Flexibility: The Foundation of a Powerful Swing
You already know that tight hips and a stiff spine aren’t going to help you rip 260-yard stingers down fairways. Increasing your flexibility allows you to effortlessly uncoil more of your energy into the golf ball, so it travels further. Ask Justin Rose, who travels with a custom-built sauna in his RV, so he always stays loose on tour. And just look at what additions like this have done for his incredible late-career resurgence. Research has found heat therapy, such as sauna use, increases tissue elasticity, making your muscles more pliable and less prone to niggling injuries. This upgraded suppleness not only improves your swing mechanics but may also punch the ticket of a more powerful performance on the tee-box. The mobile you are, the more torque you can generate, which results in a greater distance off the tee.
Stay Energized Through 18
The front nine is a cakewalk. However, it’s stamina that gets you through that hilly back 9, especially if you’re walking the course. It doesn’t matter if you’ve got your back slung over your shoulder or are steering the cart, because staying focused is what really brings home the silverware. Fortunately, a paper in Mayo Clinic Proceedings found that sauna sessions can boost cardiovascular function and improve oxygen delivery to muscles. Look, it won’t make you fitter, but it will improve the state of your internal hardware enough to give you longer-lasting energy levels that’ll help you stay sharp from the first tee to the final hole. But let’s not forget the psychological edge, because time in the sauna can release endorphins and reduce your stress levels, which may help you stay cool when you need to drain that 3-meter putt to win the round.
Recovery: Bounce Back Faster for Your Next Game
How do most amateur golfers recover? Like amateurs, where the 19th hole is traditionally reserved for a few cold beers with your four-ball. However, a sauna might be the thinking man’s play. When you factor in the time in the sun, walking, and mental strain, you might be fighting fatigue that lingers for a few days. A post-round sauna session can help ease the aches, flush out the fatigue, and get you back on the course feeling looser and ready to swing again. Instead of starting Monday morning with an annoying ache in your back when you put your socks on, you can begin your week feeling pain-free. We’re not suggesting you swap the post-round beer for the sauna. There’s no harm in having both. That’s the kind of recovery that keeps your game in play, round after round, week after week.

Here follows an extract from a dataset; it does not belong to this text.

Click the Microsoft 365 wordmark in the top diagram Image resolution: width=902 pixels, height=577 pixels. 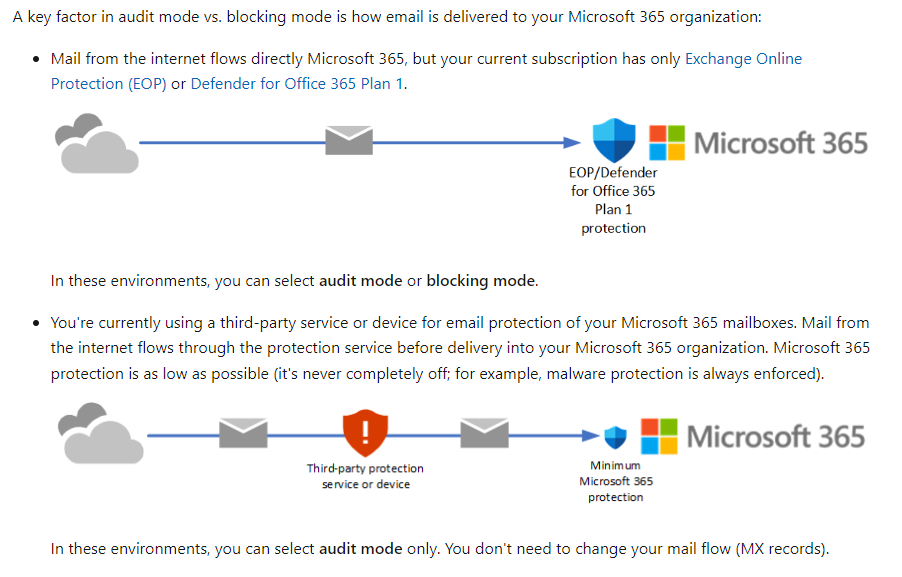(x=780, y=142)
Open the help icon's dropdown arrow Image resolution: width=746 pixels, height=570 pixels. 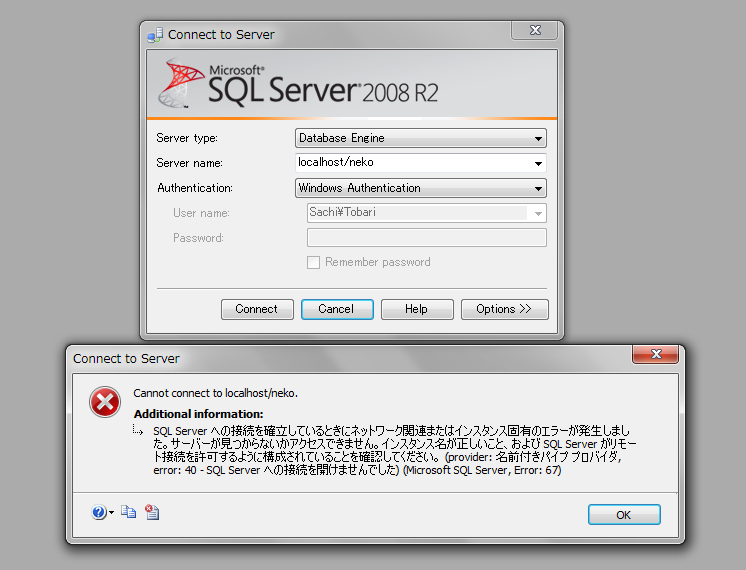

Mental Game: Get in the Zone Then Stay There
Golf has always been 90% mental. You’re going to make mistakes, but it’s how you adapt to them that sharpens up your score line. In this respect, the sauna doesn’t just help your body. It sharpens your mind. Heat exposure can boost the production of brain-derived neurotrophic factor (BDNF), a protein that supports cognitive function, memory, and learning. In less complicated words, that means sitting in your sauna can actually help your brain get better at most things. That’s a skill that’s likely to come in handy when you’re trying to decide whether to lay up or go for the green. These are key skills that you might need when you’re adjusting your strategy mid-round or recovering from a bad shot. That post-sauna mental clarity can also be a worthwhile time to reflect on your game, reset your mindset, or visualize your next round.
Easy To Add, Hard to Beat
Adding a sauna kit to your golf regimen couldn’t be easier. And let’s be honest, it beats grinding through a bucket of balls on the driving range. One to three sessions a week, each lasting 15–20 minutes, is all it takes. You can sauna after a round, after a workout, or simply on your rest day. The big key is consistency. Think of your home sauna as an activity that’ll help you swing more freely, walk more steadily, and recover more fully. So, before you burn another $500 on a magic putter or book another lesson trying to fix your tempo, consider the bigger picture. Your swing might be in your muscles, but your performance starts in your routine. By making home sauna sessions a regular part of your routine, you're investing in your performance, health, and overall enjoyment of the game for years to come.